# WRITTEN TASK:
Output the material below as a two-column CSV with the headers input and output, starting at the beginning of the material and ending at the line containing "Looking at the". Give one row per entry, with its text and its answer each in a single quoted field, line breaks turned into spaces, and the pictures left out.

(Stored dataset entries)
• • • • • • •

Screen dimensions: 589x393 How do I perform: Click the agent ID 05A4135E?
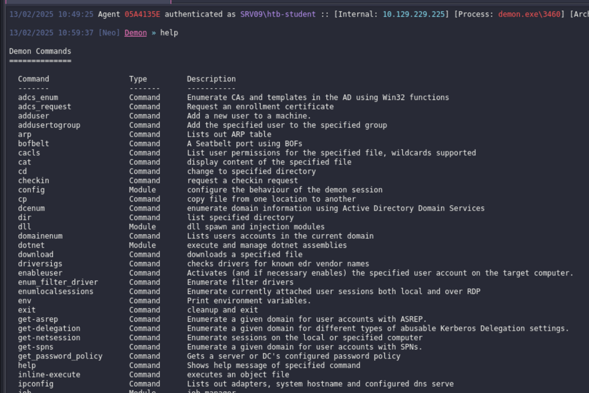pyautogui.click(x=143, y=14)
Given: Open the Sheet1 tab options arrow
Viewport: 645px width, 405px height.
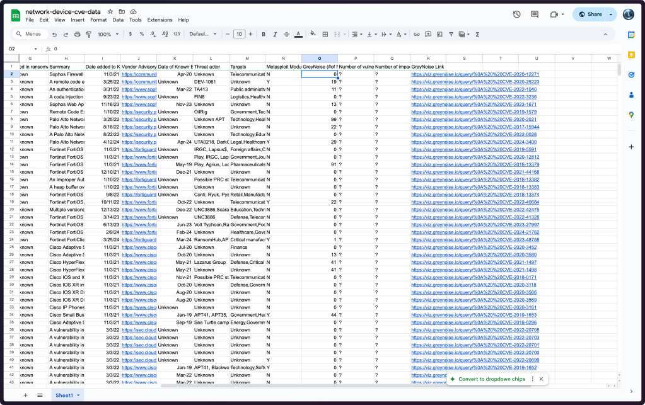Looking at the screenshot, I should click(x=80, y=395).

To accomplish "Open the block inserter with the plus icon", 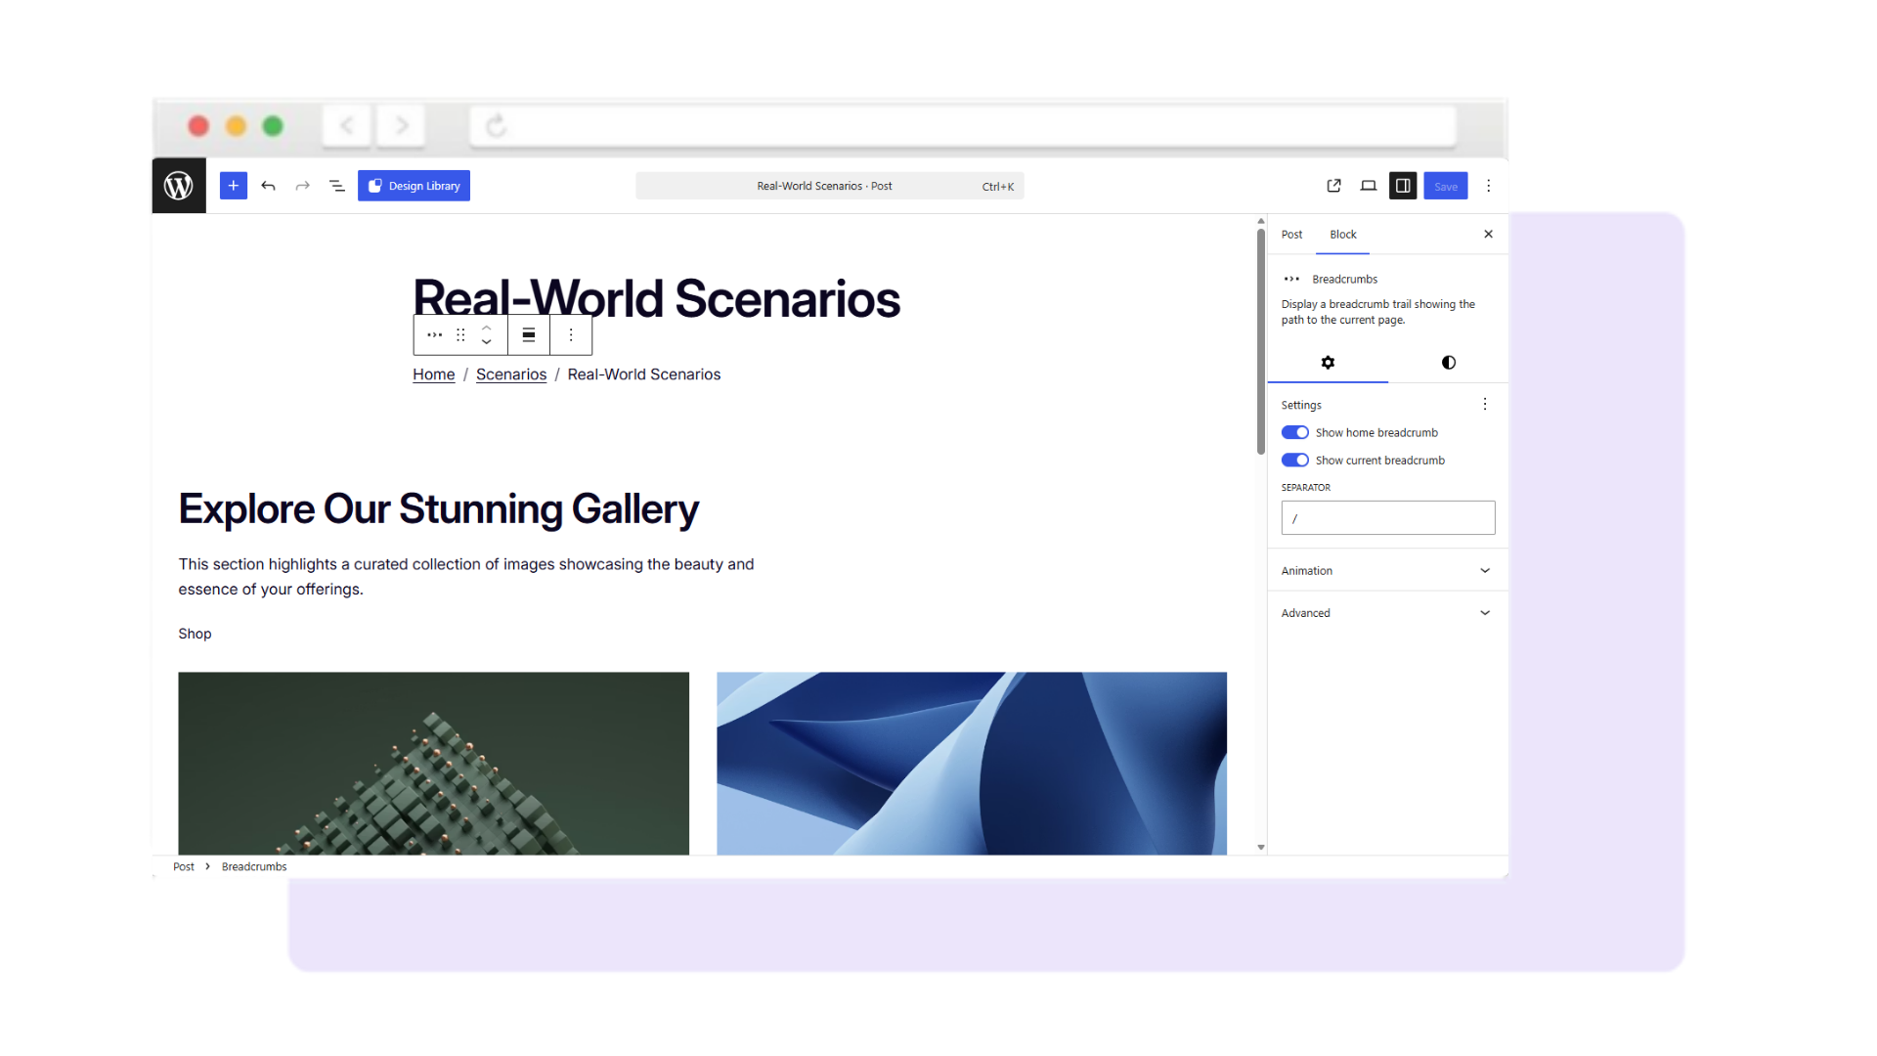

• • • • • • •

# FINISHED TASK:
input,output
"Screen dimensions: 589x393 How do I perform: Click the agent ID 05A4135E?","pyautogui.click(x=143, y=14)"
"Given: Open the Sheet1 tab options arrow Viewport: 645px width, 405px height.","Looking at the screenshot, I should click(x=80, y=395)."